Accordingly, IT IS HEREBY ORDERED that the Clerk of the Court shall randomly assign a United States District Judge to this case.

Further, IT IS HEREBY RECOMMENDED that:

1. All claims purportedly arising under federal law be dismissed without leave to amend. See 28 U.S.C. § 1915A;

2. Any remaining claims arising under state law be remanded to the Superior Court of the State of California in and for the County of Solano.

3. The Clerk be directed to close this case.

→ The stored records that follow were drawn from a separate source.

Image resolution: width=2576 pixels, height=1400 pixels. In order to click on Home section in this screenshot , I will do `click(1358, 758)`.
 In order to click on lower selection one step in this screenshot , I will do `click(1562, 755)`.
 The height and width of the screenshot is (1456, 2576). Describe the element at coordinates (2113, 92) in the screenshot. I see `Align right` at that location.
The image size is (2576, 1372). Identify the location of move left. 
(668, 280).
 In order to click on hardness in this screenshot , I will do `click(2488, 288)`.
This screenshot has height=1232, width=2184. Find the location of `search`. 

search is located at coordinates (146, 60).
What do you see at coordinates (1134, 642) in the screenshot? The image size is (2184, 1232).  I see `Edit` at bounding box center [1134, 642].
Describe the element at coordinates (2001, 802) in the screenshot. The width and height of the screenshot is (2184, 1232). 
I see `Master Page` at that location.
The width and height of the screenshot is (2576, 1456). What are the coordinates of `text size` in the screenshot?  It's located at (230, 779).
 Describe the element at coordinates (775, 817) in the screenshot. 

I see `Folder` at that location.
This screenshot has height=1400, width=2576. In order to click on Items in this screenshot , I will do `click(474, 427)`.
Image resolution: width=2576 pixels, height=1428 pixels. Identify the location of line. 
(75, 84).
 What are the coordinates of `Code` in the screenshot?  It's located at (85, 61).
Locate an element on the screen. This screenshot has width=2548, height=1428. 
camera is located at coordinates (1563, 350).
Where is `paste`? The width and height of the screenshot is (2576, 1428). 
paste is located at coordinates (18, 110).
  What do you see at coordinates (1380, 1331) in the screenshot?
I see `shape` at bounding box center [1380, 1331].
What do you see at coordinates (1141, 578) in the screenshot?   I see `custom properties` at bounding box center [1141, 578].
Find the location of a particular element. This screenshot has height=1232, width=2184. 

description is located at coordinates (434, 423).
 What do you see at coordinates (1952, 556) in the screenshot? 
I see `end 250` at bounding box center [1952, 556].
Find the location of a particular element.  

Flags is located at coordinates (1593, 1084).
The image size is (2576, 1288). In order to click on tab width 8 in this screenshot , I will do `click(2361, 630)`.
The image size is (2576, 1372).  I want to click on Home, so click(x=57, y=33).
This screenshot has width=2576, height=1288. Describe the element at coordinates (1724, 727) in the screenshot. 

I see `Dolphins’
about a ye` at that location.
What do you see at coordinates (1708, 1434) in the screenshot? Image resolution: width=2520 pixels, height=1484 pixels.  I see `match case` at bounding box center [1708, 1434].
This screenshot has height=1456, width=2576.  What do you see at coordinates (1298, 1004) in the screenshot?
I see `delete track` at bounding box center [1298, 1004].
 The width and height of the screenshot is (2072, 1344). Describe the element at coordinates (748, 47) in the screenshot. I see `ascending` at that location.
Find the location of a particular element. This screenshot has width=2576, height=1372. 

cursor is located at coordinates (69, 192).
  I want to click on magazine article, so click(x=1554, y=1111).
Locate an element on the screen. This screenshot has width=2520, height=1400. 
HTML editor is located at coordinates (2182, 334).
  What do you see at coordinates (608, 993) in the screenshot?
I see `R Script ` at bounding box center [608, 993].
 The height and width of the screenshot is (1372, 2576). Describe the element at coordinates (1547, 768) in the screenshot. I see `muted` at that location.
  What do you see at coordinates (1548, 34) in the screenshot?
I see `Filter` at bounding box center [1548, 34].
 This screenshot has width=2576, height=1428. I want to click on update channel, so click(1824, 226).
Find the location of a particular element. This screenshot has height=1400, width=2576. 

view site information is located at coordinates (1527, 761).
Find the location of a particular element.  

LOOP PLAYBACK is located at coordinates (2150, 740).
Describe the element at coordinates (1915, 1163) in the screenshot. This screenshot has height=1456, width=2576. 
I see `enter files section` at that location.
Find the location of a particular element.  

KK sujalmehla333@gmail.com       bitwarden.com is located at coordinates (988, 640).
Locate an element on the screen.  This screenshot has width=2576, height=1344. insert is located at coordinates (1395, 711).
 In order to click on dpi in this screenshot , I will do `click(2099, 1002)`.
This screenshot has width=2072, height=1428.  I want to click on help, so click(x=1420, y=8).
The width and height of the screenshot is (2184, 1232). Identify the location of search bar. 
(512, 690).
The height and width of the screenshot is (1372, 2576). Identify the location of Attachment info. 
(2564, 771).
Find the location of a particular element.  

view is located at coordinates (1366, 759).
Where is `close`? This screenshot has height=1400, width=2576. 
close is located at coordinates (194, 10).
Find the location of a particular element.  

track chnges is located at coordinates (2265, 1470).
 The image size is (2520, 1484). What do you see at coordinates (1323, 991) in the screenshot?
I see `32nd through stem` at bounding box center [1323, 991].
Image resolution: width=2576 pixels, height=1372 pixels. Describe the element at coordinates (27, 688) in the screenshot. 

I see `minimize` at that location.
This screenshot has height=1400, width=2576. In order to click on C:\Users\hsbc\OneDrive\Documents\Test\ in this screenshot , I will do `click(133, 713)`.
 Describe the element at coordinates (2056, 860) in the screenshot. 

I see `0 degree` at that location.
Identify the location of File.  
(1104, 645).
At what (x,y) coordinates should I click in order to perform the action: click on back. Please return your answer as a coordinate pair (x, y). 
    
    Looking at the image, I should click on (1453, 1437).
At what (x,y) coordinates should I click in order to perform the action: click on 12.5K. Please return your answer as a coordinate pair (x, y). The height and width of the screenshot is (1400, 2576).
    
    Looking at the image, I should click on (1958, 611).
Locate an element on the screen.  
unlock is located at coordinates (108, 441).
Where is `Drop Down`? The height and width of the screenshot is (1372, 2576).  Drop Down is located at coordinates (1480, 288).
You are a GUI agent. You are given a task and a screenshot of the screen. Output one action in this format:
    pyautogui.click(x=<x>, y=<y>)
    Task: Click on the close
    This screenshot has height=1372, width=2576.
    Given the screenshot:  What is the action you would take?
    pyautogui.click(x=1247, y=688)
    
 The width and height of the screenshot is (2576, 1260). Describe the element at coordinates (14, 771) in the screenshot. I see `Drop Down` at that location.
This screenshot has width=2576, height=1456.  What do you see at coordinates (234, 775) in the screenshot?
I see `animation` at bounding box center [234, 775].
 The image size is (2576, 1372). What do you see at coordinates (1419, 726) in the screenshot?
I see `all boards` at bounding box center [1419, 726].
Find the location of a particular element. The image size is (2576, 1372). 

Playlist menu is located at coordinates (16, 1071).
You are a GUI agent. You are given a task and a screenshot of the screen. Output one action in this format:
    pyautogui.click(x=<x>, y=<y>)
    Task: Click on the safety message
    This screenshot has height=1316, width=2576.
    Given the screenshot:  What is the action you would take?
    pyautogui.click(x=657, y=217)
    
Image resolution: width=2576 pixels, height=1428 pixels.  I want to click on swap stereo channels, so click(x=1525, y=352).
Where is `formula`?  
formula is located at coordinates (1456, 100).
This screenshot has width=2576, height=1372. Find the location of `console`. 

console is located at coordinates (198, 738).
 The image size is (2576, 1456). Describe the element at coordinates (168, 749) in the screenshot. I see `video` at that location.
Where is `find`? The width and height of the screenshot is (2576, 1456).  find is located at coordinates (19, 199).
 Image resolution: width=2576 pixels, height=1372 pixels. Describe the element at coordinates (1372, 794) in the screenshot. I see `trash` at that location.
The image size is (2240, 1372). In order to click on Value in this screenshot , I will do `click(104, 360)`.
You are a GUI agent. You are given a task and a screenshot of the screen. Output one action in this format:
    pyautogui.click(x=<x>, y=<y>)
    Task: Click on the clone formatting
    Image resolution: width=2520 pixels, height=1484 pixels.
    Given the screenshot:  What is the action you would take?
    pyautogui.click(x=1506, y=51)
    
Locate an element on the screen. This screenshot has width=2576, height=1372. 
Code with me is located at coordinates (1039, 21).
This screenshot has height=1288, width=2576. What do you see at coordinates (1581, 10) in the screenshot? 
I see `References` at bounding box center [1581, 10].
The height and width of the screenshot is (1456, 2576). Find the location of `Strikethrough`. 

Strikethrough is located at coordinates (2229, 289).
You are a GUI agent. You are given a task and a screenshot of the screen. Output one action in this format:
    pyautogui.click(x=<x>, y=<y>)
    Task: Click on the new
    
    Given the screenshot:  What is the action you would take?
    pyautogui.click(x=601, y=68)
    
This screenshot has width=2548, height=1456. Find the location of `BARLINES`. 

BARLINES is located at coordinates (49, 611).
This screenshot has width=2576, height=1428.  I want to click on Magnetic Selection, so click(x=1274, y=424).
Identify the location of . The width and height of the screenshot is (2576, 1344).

These findings and recommendations are submitted to the United States District Judge assigned to the case, pursuant to the provisions of 28 U.S.C. § 636(b)(l). Within fourteen days after being served with these findings and recommendations, any party may file written objections with the court and serve a copy on all parties. Such a document should be captioned "Objections to Magistrate Judge's Findings and Recommendations." Failure to file objections within the specified time may waive the right to appeal the District Court's order. Turner v. Duncan, 158 F.3d 449, 455 (9th Cir. 1998); Martinez v. Ylst, 951 F.2d 1153 (9th Cir. 1991).